### DATA

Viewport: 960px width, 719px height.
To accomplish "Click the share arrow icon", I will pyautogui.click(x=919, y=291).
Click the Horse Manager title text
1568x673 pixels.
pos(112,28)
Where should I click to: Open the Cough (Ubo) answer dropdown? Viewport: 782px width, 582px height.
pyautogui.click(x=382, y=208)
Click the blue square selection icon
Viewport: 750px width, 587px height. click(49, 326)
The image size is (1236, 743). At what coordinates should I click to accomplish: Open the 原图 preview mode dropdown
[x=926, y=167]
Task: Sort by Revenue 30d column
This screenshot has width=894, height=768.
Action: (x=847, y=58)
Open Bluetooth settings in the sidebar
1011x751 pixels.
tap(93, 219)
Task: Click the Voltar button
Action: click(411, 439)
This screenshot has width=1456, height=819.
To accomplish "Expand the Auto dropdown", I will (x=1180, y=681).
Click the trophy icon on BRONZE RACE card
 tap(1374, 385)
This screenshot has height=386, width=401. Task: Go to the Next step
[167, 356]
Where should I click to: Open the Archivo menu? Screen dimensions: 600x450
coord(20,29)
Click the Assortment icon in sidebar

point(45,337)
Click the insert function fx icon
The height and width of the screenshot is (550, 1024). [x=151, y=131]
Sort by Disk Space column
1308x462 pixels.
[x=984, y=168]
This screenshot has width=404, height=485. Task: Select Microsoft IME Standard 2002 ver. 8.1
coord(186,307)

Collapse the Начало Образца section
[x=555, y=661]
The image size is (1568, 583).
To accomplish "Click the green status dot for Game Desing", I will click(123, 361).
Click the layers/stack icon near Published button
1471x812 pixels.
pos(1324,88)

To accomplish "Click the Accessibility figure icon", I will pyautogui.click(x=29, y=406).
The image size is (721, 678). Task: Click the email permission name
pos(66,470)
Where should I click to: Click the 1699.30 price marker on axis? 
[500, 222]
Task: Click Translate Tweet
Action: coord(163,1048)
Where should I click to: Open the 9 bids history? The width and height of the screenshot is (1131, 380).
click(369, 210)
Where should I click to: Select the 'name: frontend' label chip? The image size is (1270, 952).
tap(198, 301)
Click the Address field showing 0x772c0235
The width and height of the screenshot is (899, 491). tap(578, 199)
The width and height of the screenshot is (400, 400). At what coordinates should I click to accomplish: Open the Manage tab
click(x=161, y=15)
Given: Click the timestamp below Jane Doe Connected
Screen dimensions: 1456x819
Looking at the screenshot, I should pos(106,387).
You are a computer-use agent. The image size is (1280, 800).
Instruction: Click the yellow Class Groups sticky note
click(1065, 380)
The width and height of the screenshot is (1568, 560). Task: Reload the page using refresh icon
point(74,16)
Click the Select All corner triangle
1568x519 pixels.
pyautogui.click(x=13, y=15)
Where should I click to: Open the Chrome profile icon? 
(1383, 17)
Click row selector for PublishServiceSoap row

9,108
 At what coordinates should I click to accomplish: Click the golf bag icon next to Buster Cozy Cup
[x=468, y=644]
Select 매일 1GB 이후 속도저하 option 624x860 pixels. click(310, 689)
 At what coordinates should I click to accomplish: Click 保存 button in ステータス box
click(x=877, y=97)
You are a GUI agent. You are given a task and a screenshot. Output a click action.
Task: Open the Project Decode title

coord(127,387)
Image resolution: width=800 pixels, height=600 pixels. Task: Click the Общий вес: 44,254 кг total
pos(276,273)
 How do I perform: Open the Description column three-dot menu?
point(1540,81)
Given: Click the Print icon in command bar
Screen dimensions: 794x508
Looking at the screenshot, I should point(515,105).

### WORK ORDER
For the word "agent", say how many lines of the records above contain it. Reply with the number alone.

### EXERCISE RESPONSE
2